Como a guerra no Oriente Médio influencia o IPCA brasileiro?
A escalada do conflito no Oriente Médio tem impacto direto sobre o comportamento dos preços globais, especialmente do petróleo. A guerra envolvendo Irã, Estados Unidos e Israel intensificou a volatilidade dos mercados internacionais.
Um dos principais pontos de atenção é o possível fechamento do estreito de Hormuz, rota estratégica para o comércio global de petróleo. Essa instabilidade pressiona o custo da energia e pode ser repassada ao consumidor. Entre os principais efeitos indiretos dessa tensão geopolítica estão fatores que ajudam a explicar a alta das projeções inflacionárias:
- Aumento do preço do petróleo no mercado internacional
- Pressão sobre combustíveis e transporte
- Elevação de custos logísticos globais
- Repasse gradual para bens e serviços no Brasil
O que mostram as projeções do Focus para juros, PIB e câmbio?
Apesar da alta na inflação, o mercado manteve inalteradas as expectativas para a taxa Selic, que deve encerrar 2026 em 12,5% e 2027 em 10,5%. Também segue a projeção de corte de 0,25 ponto percentual na próxima reunião do Banco Central.

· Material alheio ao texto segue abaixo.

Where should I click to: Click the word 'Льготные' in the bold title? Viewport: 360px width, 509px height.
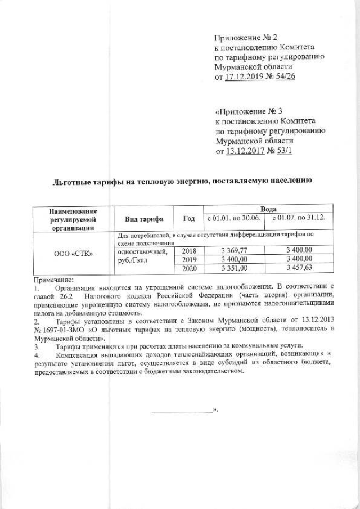71,183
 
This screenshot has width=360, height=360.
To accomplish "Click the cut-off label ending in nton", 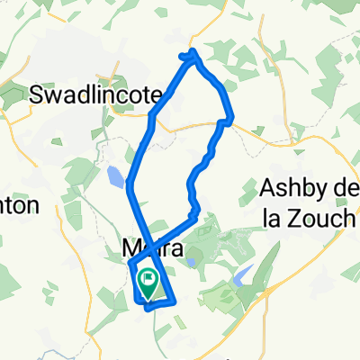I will pyautogui.click(x=18, y=205).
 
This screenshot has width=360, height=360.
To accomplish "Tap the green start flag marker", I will pyautogui.click(x=147, y=282).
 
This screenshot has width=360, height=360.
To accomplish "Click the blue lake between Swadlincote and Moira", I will pyautogui.click(x=114, y=175).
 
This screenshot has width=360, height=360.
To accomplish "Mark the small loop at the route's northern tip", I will pyautogui.click(x=190, y=56).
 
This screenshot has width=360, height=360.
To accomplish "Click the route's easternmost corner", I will pyautogui.click(x=232, y=118).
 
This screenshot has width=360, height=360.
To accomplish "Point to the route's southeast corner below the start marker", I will pyautogui.click(x=167, y=303).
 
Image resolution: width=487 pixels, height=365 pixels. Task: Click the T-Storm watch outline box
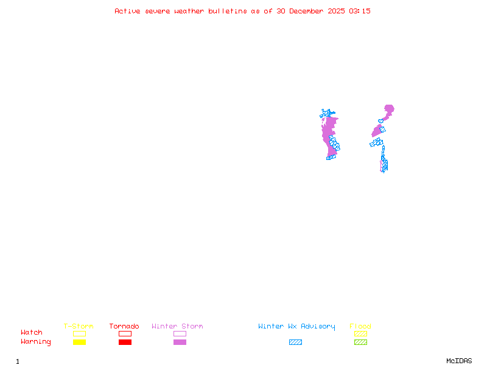coord(79,333)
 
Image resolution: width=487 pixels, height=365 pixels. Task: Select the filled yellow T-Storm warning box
coord(79,342)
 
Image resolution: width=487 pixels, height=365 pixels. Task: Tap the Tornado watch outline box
coord(125,333)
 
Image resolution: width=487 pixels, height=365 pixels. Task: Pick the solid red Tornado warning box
coord(125,342)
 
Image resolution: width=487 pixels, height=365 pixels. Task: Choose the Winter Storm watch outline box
coord(180,333)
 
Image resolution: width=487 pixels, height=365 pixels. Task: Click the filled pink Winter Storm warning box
coord(180,342)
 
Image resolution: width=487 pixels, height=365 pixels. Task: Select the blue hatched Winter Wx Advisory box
coord(295,342)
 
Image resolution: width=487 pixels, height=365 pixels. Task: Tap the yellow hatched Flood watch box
coord(360,333)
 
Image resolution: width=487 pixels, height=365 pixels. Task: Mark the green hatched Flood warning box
coord(360,342)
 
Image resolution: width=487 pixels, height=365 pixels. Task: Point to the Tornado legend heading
coord(124,327)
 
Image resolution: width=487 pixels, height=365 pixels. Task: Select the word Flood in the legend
coord(360,327)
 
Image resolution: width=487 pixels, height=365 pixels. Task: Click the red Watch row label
coord(32,333)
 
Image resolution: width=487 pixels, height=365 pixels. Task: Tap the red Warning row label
coord(36,342)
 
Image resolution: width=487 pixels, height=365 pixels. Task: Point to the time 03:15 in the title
coord(359,11)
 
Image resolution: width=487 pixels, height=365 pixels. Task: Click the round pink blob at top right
coord(388,109)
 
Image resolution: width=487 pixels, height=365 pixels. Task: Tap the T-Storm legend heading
coord(79,327)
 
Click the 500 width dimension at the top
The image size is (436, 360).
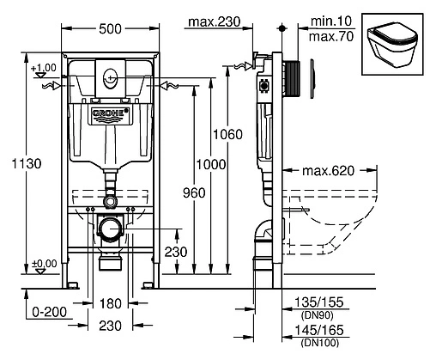[x=110, y=28]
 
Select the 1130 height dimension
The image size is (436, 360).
[x=27, y=163]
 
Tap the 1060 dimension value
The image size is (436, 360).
[x=227, y=134]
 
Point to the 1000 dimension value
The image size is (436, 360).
[x=211, y=164]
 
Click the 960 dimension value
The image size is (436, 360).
[x=194, y=192]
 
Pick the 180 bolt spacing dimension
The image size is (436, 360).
[x=111, y=303]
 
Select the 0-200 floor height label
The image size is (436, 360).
[x=49, y=312]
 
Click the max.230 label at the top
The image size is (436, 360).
[x=215, y=21]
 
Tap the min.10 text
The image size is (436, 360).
[x=331, y=21]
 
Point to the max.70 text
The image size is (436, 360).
[x=331, y=36]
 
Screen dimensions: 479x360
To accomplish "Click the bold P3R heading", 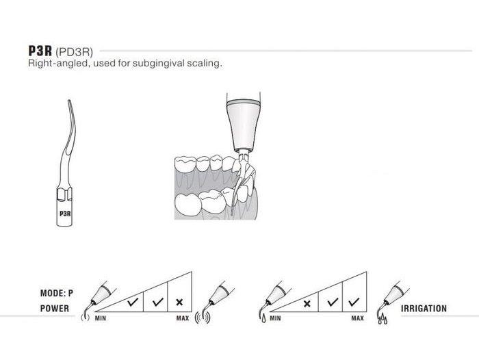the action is pos(40,51).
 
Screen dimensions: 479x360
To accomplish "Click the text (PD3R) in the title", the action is pos(74,51).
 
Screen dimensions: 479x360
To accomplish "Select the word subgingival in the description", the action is pos(159,63).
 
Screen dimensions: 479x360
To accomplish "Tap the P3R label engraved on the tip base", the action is pos(65,214).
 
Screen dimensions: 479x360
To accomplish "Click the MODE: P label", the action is pos(57,294).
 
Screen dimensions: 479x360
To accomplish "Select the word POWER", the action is pos(55,309).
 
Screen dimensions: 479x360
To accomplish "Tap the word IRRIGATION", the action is pos(424,309).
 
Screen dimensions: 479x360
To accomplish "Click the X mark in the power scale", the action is pos(179,303).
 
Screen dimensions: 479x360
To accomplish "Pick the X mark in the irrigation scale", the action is pos(307,303).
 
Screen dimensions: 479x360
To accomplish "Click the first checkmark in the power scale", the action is pos(133,303).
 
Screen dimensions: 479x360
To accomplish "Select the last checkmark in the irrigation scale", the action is pos(354,303).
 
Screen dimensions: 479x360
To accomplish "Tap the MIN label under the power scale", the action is pos(101,318).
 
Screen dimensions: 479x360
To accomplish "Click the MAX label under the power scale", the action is pos(183,318).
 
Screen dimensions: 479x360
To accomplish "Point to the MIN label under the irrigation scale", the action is pos(275,318).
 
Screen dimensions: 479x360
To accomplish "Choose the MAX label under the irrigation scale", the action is pos(357,318).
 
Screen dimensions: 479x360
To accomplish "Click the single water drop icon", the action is pos(263,319).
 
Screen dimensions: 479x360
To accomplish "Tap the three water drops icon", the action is pos(383,320).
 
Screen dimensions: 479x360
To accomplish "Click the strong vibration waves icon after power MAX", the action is pos(203,317).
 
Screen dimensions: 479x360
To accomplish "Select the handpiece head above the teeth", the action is pos(244,125).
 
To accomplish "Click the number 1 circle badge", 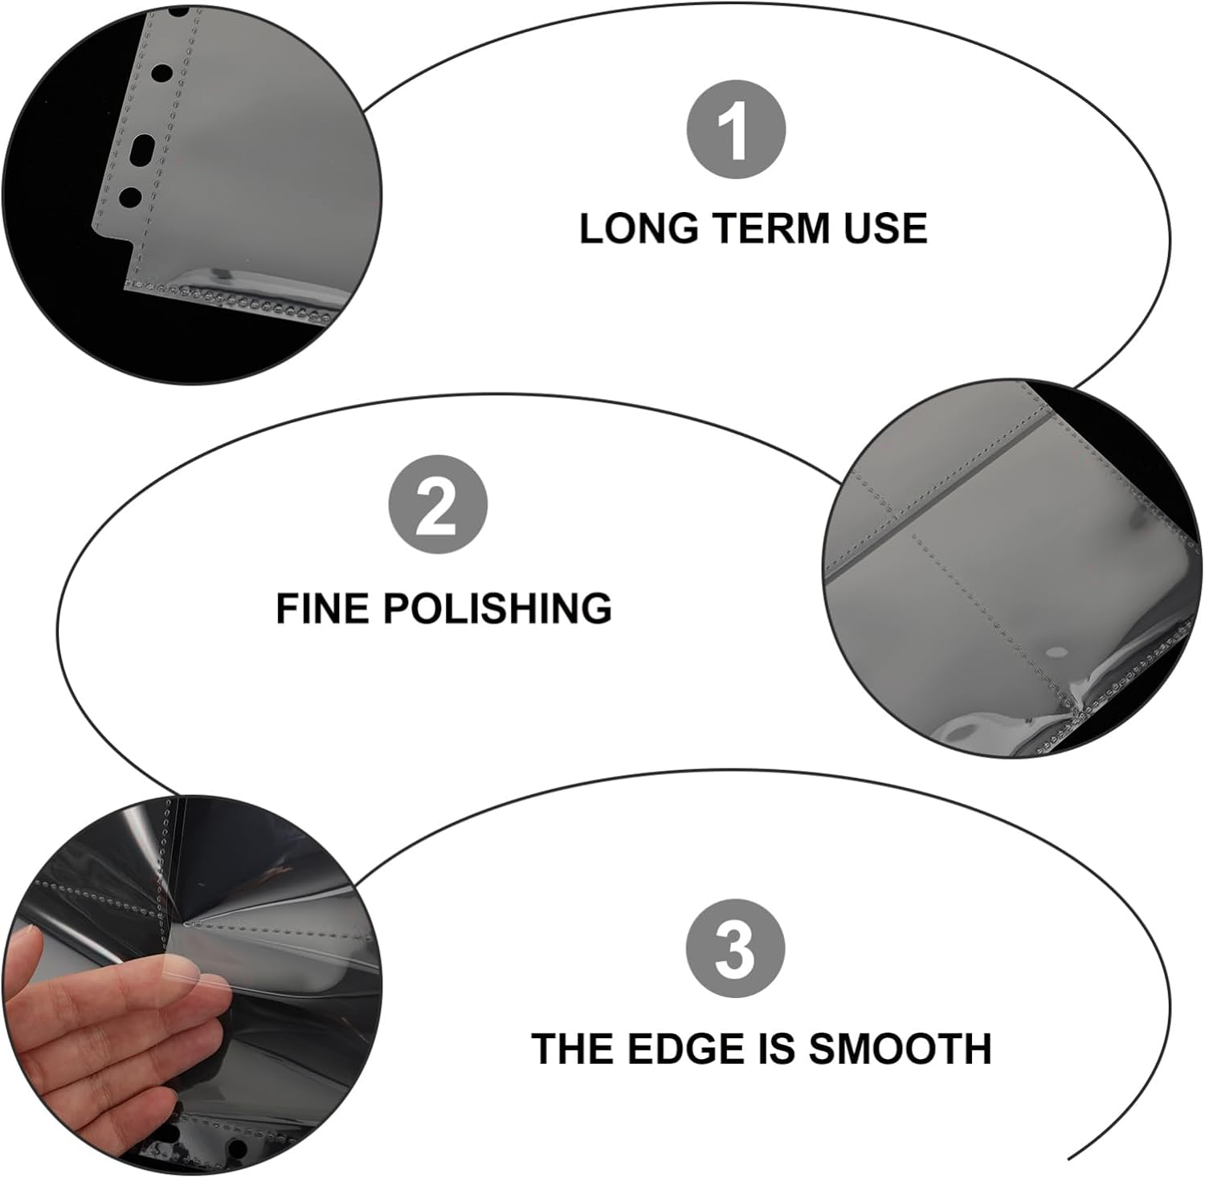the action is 735,130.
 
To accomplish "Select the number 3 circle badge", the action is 735,948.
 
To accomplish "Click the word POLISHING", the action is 497,608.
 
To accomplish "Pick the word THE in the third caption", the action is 573,1049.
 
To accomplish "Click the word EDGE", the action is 685,1049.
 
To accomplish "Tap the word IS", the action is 777,1049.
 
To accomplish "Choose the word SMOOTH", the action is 901,1049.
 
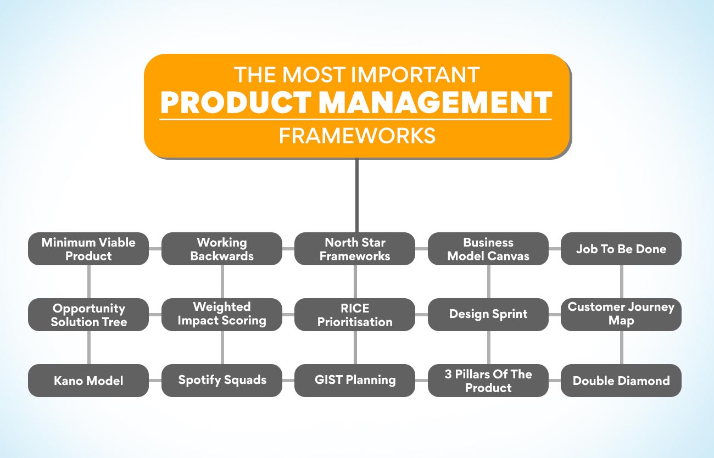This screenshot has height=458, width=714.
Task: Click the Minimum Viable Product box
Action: click(88, 249)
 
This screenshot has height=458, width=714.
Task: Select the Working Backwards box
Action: click(222, 249)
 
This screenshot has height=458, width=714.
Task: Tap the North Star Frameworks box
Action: click(355, 249)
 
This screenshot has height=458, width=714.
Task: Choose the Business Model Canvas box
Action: click(488, 249)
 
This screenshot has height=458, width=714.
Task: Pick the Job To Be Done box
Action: click(621, 249)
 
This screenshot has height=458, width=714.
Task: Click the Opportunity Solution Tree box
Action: click(88, 315)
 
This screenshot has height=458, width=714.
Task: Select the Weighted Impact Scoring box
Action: click(222, 315)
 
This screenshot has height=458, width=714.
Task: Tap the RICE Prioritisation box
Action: click(355, 315)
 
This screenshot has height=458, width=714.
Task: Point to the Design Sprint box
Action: click(488, 315)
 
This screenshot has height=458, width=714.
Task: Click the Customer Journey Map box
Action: click(621, 315)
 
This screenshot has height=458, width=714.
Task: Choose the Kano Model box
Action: click(88, 381)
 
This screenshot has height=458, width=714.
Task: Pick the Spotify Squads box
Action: click(222, 381)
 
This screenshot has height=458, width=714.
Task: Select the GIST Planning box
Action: click(355, 381)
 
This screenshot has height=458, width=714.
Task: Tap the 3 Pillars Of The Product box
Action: click(488, 381)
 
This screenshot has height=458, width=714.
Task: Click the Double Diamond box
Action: click(621, 381)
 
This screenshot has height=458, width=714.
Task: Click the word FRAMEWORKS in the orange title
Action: click(358, 136)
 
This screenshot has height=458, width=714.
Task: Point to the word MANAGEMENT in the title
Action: click(436, 102)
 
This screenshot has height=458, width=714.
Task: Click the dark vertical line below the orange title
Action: click(357, 196)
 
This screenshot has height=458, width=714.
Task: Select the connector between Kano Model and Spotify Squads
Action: click(155, 381)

O cenário econômico geral indica estabilidade em alguns indicadores-chave, mesmo com pressões inflacionárias mais fortes no curto prazo. As projeções atualizadas do Focus incluem:
- IPCA 2026: 4,71%
- IPCA 2027: 3,91%
- PIB 2026: 1,85%
- PIB 2027: 1,80%
- Dólar 2026: R$ 5,37
- Dólar 2027: R$ 5,40
Por que o Focus registra a quinta alta consecutiva da inflação?
A elevação atual marca a quinta semana seguida de alta nas expectativas de inflação, indicando uma tendência consistente de revisão para cima por parte dos analistas do mercado financeiro.
Desde 16 de março, o IPCA projetado vem subindo de forma contínua, acumulando aumento de aproximadamente 0,8 ponto percentual no período. Esse movimento reflete uma combinação de fatores externos e internos que aumentam a incerteza econômica, como custos de energia, volatilidade global e ajustes nas expectativas de consumo e produção.
O que explica o impacto do petróleo e do estreito de Hormuz nos preços?
O mercado de petróleo tem sido um dos principais canais de transmissão das tensões internacionais para a inflação global. O aumento das incertezas sobre o fluxo de exportação intensifica a volatilidade dos preços.
O estreito de Hormuz, por onde passa uma parcela significativa do petróleo mundial, tornou-se um ponto crítico no cenário atual, especialmente após ameaças de bloqueio e falhas nas negociações diplomáticas. Entre os principais efeitos observados estão a elevação imediata das cotações internacionais e o aumento da percepção de risco.
O que dizem os dados mais recentes sobre a economia brasileira?
Mesmo com a pressão inflacionária, os analistas mantêm uma visão de crescimento moderado para a economia brasileira nos próximos anos. O PIB projetado segue praticamente estável, sem grandes revisões recentes.
Ao mesmo tempo, o câmbio apresentou leve melhora nas expectativas, com recuo nas projeções do dólar para os dois próximos anos, sugerindo uma percepção de estabilidade relativa no mercado de moedas. O cenário geral aponta para uma economia em ajuste, com inflação pressionada por fatores externos.